Title
Given an undirected graph, the edge weight is wi (0 ≤ wi ≤ 1) w_i(0\leq w_i\leq1)wi(0≤wi≤1 ) . Define the distance between two points as the product of all the values on the path. Find the longest way between two points.
Ideas
Suppose the distance is w 1 w 2… wk w_1w_2\dots w_kw1w2…wk, It can be processed by logarithm, that is, log w 1 w 2… wk = log w 1 + log w 2 +… log wk \log w_1w_2\dots w_k = \log w_1 + \log w_2 + \dots \log w_klogw1w2…wk=logw1+logw2+…logwk. In this way, the multiplication is transformed into adding points. In order to find the longest path, the opposite number can be processed.
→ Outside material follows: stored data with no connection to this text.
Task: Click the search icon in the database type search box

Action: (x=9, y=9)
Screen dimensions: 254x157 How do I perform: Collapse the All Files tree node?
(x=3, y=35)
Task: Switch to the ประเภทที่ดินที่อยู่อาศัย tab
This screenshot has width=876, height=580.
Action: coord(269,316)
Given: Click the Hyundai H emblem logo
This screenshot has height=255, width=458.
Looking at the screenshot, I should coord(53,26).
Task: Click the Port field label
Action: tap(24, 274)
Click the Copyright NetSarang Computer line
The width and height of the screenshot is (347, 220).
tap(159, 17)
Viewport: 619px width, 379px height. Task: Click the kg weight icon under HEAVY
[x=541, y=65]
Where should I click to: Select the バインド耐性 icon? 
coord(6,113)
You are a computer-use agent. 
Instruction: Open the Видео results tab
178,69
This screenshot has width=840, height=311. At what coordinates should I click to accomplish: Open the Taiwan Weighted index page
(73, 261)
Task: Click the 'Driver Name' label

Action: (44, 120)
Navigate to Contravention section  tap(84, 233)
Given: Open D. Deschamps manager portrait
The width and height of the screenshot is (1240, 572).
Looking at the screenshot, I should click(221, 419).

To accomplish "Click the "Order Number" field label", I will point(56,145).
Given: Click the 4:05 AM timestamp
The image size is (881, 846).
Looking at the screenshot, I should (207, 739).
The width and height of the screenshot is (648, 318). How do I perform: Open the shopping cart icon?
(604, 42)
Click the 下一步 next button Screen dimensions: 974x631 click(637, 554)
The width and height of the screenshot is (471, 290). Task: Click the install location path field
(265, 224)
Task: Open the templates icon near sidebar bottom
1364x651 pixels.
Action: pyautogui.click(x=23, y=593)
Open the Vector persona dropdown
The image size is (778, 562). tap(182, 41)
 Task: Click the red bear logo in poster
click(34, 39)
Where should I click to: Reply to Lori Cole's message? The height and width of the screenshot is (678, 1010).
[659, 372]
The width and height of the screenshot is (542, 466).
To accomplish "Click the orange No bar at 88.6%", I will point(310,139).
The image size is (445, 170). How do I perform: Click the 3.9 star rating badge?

Because wi (0 ≤ wi ≤ 1) w_i(0\leq w_i\leq1)wi(0≤wi≤1),所以 log w i ≤ 0 \log w_i \leq 0 logwi≤0 , all non-negative numbers after taking the opposite number, so Dijkstra algorithm can be used.
Code
#include <iostream>
#include <cstdio>
#include <cstring>
#include <algorithm>
using namespace std;
const int N = 2010;
int n,m,S,T;
double g[N][N];
double dist[N];
bool st[N];
void dijkstra()
{
dist[S] = 1;
for(int i=1;i<=n;i++){
int t = -1;
for(int j=1;j<=n;j++){
if(!st[j]&&(t==-1||dist[t]<dist[j])){
t = j;
}
}
st[t] = true;
for(int j=1;j<=n;j++){
dist[j] = max(dist[j],dist[t]*g[t][j]);
}
}
}
int main()
{
scanf("%d%d",&n,&m);
while(m--){
int a,b,c;
scanf("%d%d%d",&a,&b,&c);
double z = (100.0 - c) / 100;
g[a][b] = g[b][a] = max(g[a][b], z);
}
scanf("%d%d",&S,&T);
dijkstra();
printf("%.8f\n",100.0/dist[T]);
return 0;
}
reward
- To find the longest path, you can reverse the side weight and make the shortest path. In fact, in the process of writing the code, it is not necessary to actually reverse it, just reverse the inequality sign of the triangle inequality, min minm i n changed tomax maxm A X can.
- For multiplication, if the weight is less than or equal to 1 11 , then it is equivalent to the negative side weight of addition; if it is greater than1 1In the case of 1 , it means the right to the front.